Maybe so. But there is evidence that the recession of 2001 gave us new insights into what people do when handed money by the government. If they're poor, they spend it. If they're rich, they sock it away.

"The standard view of more conservative economists is that stimulus packages like this don't work, because people know that whatever money they get now will be taxed back in the future," says John Schmitt, a senior economist at the Center for Economic and Policy Research. "But there has been some careful research of exactly what happened in 2001, and it showed that's not the case. People who are up against the wall, paying their bills, maxed out on credit cards, don't put it into the bank -- they spend it."

In 2001, some 90 million households received $38 billion in rebates, in the form of checks for $300 for individuals and $600 for married couples. In 2005, a landmark paper by economists David Johnson, Jonathan Parker and Nicholas Souleles, analyzed how and when those rebate checks were spent.

"We found there was a fair bang for the buck," says Parker. "It provided a substantively important effect. And those who spent it more quickly were those who had low incomes and low liquid assets."

Another study pored over credit card data. According to the Congressional Budget Office analysis, "[It] concluded that households with lower credit card limits, those with credit card balances near the limit, and those that used their cards intensively increased credit card spending much more than other households in the nine months after receiving their rebates."

The fiscal stimulus package "strengthened the case for fiscal policy -- it was a rapid response to a slowing economy," Parker says.

The benefit of getting money into the hands of the poor and maxed-out is that when they turn around and spend it, it increases the overall demand for goods and services in the economy. That impels businesses to rev up production lines and hire more workers. The effect is like priming a pump, or jump-starting a car.

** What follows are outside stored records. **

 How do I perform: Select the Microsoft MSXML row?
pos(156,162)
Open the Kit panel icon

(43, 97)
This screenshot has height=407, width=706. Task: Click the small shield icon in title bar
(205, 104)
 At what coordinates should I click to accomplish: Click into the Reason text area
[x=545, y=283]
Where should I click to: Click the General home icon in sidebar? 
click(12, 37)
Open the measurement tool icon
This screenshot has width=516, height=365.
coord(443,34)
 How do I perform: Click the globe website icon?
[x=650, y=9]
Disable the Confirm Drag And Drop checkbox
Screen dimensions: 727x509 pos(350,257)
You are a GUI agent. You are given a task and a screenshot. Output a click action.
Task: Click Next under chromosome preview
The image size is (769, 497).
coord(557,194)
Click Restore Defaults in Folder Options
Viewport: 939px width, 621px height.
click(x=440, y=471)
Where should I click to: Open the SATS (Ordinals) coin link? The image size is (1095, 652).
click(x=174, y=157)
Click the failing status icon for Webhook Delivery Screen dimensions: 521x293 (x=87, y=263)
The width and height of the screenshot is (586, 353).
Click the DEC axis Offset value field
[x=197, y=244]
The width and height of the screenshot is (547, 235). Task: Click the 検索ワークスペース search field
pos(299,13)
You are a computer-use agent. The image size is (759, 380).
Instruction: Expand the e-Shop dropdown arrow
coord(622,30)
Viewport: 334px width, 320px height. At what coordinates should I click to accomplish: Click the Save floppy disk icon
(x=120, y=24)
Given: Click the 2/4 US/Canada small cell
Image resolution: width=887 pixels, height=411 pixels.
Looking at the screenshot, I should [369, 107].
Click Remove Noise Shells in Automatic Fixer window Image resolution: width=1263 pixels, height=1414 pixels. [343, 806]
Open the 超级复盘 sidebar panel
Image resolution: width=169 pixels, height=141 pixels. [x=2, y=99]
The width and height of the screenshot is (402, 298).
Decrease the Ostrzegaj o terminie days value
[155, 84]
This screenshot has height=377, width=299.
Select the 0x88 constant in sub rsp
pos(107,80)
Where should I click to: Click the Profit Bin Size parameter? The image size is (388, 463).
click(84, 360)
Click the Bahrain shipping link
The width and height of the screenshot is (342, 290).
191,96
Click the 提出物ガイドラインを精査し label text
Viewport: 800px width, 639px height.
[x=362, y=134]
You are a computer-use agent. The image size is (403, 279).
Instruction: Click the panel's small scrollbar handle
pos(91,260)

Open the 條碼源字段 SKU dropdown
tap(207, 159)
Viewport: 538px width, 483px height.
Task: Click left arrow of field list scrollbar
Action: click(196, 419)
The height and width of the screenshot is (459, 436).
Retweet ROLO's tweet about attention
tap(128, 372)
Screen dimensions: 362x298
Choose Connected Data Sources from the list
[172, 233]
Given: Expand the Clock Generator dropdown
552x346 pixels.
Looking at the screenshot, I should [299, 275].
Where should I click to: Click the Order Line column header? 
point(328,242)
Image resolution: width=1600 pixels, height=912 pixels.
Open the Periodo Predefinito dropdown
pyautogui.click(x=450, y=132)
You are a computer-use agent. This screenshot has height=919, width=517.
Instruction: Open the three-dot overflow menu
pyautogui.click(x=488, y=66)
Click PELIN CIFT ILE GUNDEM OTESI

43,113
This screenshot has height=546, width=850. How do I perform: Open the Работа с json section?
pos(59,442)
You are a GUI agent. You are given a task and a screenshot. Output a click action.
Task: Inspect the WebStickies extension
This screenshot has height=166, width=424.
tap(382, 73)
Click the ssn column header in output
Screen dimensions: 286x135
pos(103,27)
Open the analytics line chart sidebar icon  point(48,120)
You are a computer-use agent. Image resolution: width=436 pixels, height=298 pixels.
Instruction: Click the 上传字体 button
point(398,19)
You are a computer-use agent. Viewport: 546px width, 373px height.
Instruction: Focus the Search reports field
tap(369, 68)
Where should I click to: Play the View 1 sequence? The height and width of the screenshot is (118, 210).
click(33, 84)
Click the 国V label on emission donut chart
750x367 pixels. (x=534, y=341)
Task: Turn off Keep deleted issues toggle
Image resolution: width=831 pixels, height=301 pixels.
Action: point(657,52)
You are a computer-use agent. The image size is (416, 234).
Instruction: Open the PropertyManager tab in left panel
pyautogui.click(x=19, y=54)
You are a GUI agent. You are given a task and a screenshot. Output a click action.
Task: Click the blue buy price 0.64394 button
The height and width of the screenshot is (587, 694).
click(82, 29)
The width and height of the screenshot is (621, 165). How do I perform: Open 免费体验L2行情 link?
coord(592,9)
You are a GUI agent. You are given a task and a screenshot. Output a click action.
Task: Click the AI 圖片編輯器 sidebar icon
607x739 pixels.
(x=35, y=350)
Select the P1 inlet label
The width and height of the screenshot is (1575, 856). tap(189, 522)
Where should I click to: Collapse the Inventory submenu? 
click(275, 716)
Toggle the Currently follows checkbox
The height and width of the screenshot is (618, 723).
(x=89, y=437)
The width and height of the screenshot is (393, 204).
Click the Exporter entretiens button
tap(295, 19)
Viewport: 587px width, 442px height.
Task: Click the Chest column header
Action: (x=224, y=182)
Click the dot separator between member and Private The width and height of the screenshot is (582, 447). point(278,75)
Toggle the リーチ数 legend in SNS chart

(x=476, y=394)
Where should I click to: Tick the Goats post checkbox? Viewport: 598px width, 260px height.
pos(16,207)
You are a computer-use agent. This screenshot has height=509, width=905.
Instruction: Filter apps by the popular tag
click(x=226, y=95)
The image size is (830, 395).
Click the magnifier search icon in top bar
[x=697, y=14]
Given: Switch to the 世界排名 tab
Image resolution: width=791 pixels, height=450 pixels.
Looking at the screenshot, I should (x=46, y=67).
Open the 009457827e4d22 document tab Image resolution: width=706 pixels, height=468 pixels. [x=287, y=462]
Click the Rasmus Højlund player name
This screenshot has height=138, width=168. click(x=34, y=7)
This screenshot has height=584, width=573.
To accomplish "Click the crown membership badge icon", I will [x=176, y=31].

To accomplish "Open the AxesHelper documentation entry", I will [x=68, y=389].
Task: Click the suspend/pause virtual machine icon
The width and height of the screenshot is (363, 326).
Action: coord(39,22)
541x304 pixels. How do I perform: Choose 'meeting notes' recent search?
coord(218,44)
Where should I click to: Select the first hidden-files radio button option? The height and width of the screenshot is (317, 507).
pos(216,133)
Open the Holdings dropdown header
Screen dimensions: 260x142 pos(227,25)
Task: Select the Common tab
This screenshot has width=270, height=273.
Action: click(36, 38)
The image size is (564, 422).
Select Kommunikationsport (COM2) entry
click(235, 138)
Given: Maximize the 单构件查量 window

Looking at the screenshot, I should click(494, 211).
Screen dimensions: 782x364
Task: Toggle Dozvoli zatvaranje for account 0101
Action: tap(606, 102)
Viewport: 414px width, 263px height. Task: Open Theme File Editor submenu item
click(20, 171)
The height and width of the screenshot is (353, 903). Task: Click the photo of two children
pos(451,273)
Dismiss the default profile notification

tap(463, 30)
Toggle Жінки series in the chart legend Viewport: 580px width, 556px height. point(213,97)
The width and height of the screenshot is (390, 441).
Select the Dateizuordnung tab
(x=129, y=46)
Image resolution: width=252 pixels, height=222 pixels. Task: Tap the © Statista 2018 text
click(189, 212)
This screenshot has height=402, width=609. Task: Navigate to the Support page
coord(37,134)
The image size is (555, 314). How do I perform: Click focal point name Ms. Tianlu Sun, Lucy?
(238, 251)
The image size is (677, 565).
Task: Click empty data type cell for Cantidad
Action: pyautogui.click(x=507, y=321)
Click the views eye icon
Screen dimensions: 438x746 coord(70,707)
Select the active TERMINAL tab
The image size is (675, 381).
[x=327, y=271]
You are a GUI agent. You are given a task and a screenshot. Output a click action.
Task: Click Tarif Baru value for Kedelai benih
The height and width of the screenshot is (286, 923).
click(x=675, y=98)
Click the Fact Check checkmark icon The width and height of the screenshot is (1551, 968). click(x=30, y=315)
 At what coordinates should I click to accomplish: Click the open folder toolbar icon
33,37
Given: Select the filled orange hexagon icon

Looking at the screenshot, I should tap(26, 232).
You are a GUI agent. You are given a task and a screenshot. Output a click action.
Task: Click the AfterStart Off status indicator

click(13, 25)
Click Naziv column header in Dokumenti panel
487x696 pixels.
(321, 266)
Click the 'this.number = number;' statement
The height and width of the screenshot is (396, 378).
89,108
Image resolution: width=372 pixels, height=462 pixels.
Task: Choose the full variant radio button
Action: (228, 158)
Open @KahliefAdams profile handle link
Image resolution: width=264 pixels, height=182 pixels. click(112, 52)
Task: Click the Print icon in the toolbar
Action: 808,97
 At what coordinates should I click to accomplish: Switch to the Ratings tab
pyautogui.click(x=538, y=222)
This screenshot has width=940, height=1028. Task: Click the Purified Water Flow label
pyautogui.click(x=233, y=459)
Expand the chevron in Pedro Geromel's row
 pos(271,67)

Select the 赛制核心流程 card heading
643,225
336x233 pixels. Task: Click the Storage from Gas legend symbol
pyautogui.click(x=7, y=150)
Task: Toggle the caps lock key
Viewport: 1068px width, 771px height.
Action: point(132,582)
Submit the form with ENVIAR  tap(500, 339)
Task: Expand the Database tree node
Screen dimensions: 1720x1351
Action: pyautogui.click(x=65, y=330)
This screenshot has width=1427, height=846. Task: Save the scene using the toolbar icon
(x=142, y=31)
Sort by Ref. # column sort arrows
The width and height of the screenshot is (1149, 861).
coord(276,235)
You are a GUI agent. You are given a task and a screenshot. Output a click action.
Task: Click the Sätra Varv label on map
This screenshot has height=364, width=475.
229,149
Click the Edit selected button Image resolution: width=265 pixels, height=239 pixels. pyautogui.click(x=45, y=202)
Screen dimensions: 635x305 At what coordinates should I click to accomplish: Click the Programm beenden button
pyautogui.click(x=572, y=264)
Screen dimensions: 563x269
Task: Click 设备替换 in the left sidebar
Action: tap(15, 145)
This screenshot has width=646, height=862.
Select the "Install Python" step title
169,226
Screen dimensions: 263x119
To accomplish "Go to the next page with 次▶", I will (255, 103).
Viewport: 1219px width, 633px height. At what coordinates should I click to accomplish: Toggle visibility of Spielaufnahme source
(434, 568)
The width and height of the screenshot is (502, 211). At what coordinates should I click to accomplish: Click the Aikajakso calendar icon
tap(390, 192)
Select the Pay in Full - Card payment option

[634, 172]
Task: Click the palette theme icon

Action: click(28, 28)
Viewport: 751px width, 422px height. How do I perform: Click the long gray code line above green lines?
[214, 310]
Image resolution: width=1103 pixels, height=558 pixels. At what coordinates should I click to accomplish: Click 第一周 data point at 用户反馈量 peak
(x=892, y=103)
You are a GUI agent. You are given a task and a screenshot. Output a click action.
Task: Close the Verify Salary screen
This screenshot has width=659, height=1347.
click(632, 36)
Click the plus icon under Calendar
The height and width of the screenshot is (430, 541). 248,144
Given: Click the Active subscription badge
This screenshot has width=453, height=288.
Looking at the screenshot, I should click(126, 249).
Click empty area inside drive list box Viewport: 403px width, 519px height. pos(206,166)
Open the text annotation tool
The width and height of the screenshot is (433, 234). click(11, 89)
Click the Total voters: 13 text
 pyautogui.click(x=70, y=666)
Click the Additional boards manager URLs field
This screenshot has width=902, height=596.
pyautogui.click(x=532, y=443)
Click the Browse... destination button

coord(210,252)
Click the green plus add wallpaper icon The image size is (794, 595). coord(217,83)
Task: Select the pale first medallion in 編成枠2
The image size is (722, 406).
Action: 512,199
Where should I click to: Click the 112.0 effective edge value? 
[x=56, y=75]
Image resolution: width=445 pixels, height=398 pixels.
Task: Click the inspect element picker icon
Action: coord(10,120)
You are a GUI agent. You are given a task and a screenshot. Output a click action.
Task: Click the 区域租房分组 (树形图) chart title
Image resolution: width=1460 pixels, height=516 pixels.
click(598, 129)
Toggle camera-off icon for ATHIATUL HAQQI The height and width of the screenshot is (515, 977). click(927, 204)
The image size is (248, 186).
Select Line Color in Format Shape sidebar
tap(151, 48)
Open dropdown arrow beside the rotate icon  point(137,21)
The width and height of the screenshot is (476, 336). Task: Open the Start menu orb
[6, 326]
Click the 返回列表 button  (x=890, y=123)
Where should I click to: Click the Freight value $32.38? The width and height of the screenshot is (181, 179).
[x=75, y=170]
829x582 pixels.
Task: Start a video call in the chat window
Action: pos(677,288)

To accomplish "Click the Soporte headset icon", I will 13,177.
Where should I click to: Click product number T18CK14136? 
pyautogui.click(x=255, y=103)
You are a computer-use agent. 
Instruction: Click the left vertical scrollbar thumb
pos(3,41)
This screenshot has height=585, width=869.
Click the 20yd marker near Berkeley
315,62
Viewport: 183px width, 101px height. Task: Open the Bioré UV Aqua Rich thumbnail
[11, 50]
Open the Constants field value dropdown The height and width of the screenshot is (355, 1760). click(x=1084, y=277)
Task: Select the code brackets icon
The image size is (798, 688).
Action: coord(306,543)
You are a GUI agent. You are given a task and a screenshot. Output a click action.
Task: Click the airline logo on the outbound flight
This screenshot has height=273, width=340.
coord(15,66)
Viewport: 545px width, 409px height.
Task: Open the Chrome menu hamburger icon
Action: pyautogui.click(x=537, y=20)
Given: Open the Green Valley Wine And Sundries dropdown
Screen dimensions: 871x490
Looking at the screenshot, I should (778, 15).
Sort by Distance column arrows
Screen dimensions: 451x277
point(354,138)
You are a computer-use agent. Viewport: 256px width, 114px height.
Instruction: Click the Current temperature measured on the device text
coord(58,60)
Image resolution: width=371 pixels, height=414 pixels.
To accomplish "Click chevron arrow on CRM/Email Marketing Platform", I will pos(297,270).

The consensus of economists today is that the rebate checks delivered in the summer of 2001 -- and spent immediately -- did take a bite out of the recession. The rapidly solidifying consensus that action should be taken now, in a "timely, targeted and temporary" fashion is in part due to that experience -- one of the few occasions in modern American history when the government managed to act quickly enough to make a difference.

But there's a catch. Instead of confining itself in 2001 to the kind of surgical strike that economists are now recommending for 2008, the Bush administration seized upon the downturn back then to push through a massive package of tax cuts for people who didn't need them, and who didn't respond by increasing their own spending. As we all know now, those tax cuts were not matched by spending cuts, resulting in an unfunded and long-term liability that now constrains the government's ability to act as decisively as might be necessary if the economy runs into a harsh recession.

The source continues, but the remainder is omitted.